* **Instructions to follow**:
Please give again, word for word, everything in the records from the line that contains "You are a GUI" down to the line that contains "The width and height of the screenshot is (320, 245).", both of those lines included.

------

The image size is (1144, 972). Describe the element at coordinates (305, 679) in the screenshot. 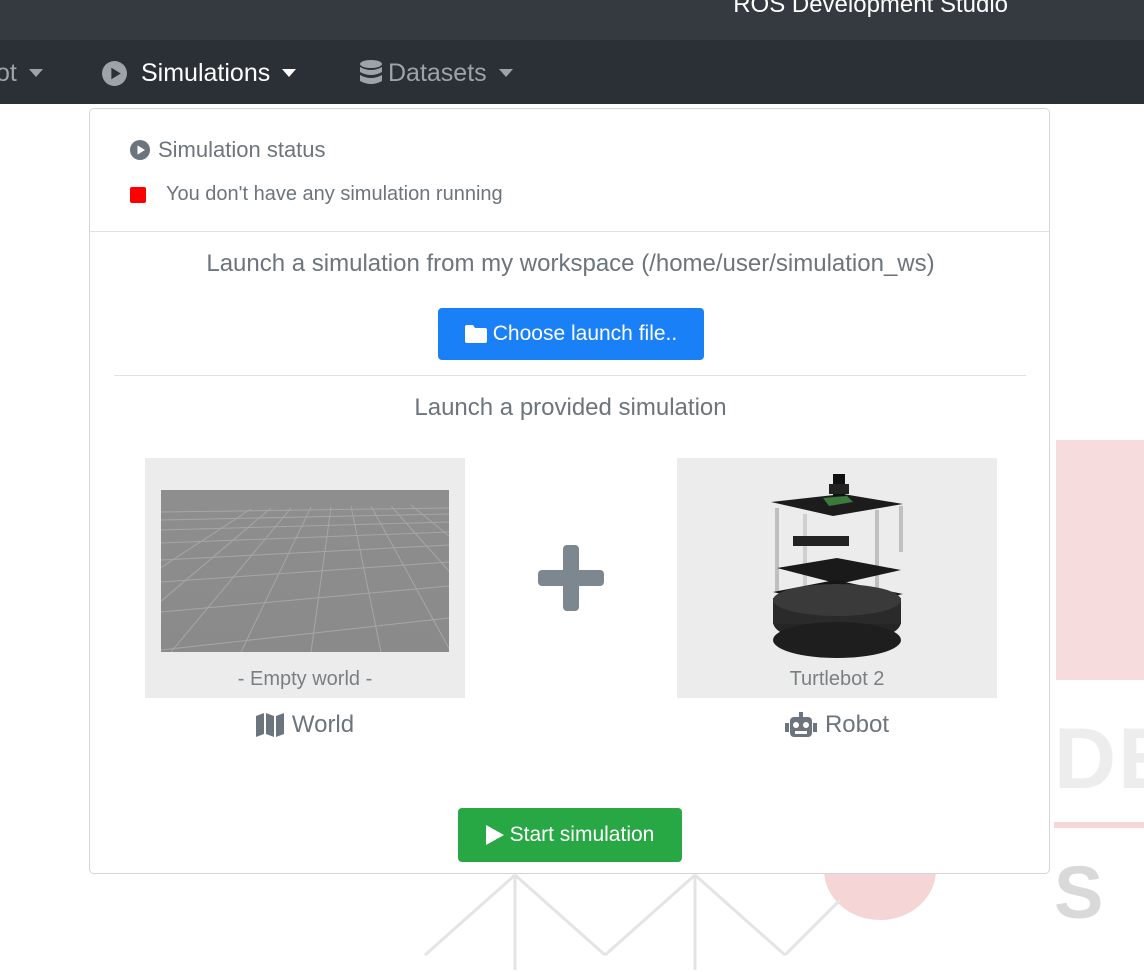

I see `world-caption: - Empty world -` at that location.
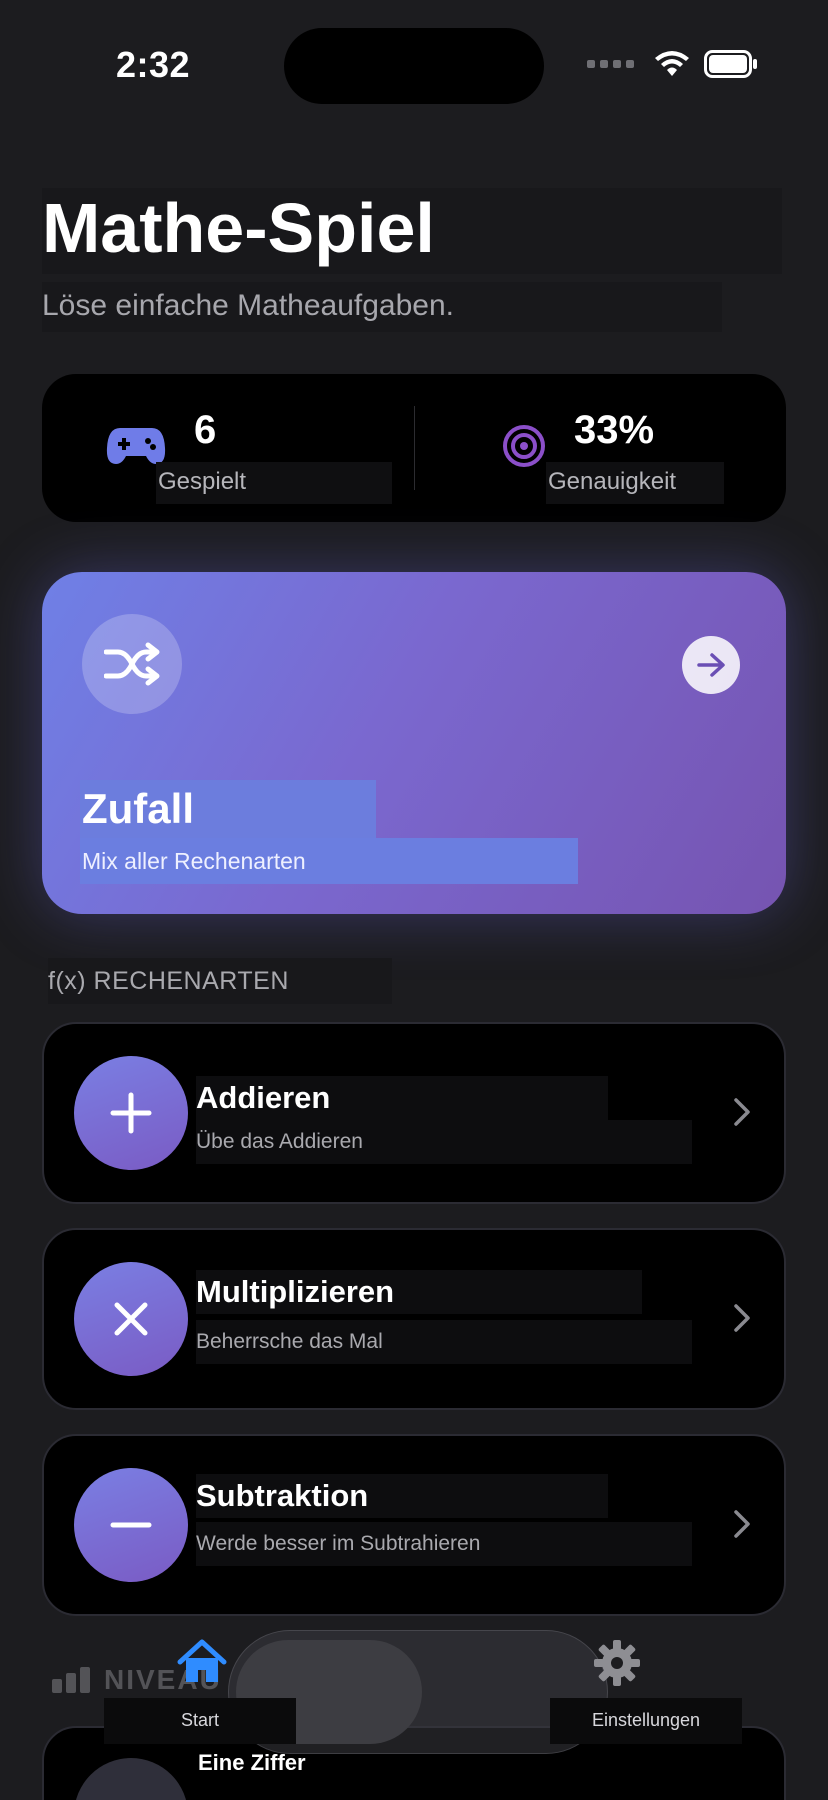 The width and height of the screenshot is (828, 1800). What do you see at coordinates (412, 231) in the screenshot?
I see `page-title: Mathe-Spiel` at bounding box center [412, 231].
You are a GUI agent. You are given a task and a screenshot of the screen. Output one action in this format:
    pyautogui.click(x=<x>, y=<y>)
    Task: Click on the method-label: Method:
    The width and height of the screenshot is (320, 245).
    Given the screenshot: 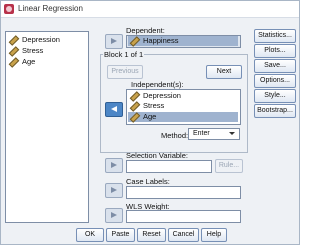 What is the action you would take?
    pyautogui.click(x=175, y=136)
    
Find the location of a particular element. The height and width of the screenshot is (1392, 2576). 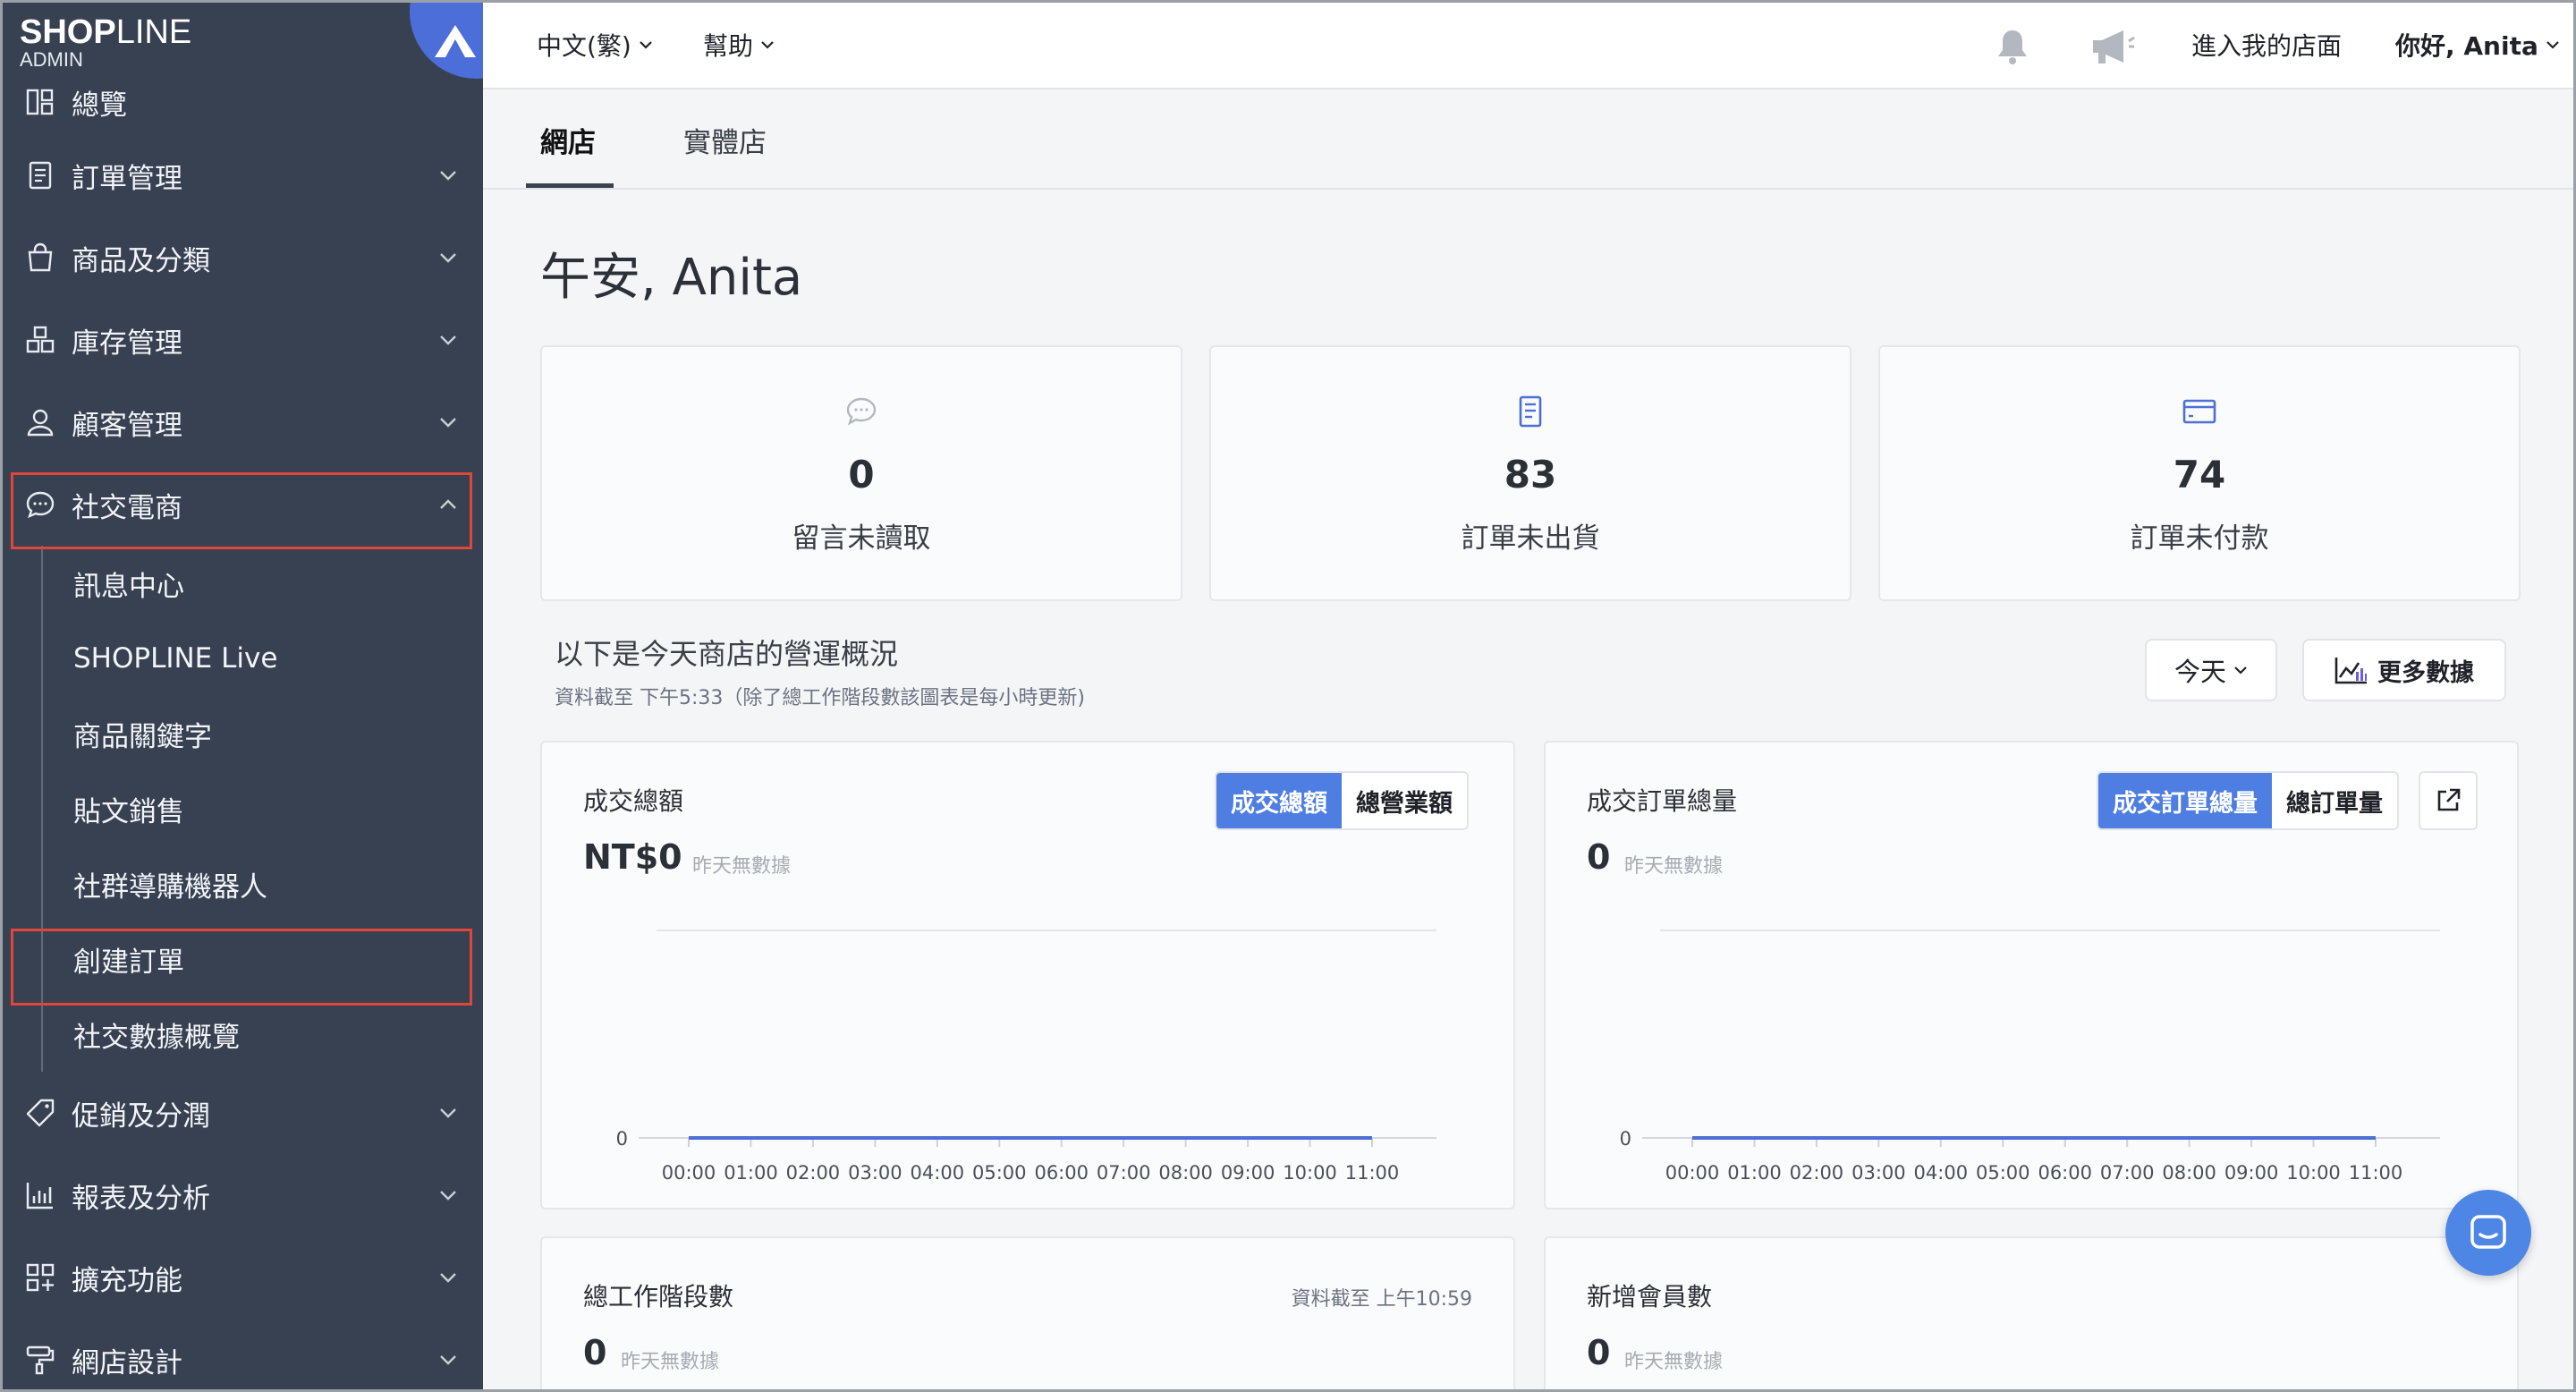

------

* **Exercise answer**:
You are a GUI agent. You are given a task and a screenshot of the screen. Output one action in this format:
    pyautogui.click(x=<x>, y=<y>)
    Task: Click on the method-label: Method:
    The width and height of the screenshot is (320, 245).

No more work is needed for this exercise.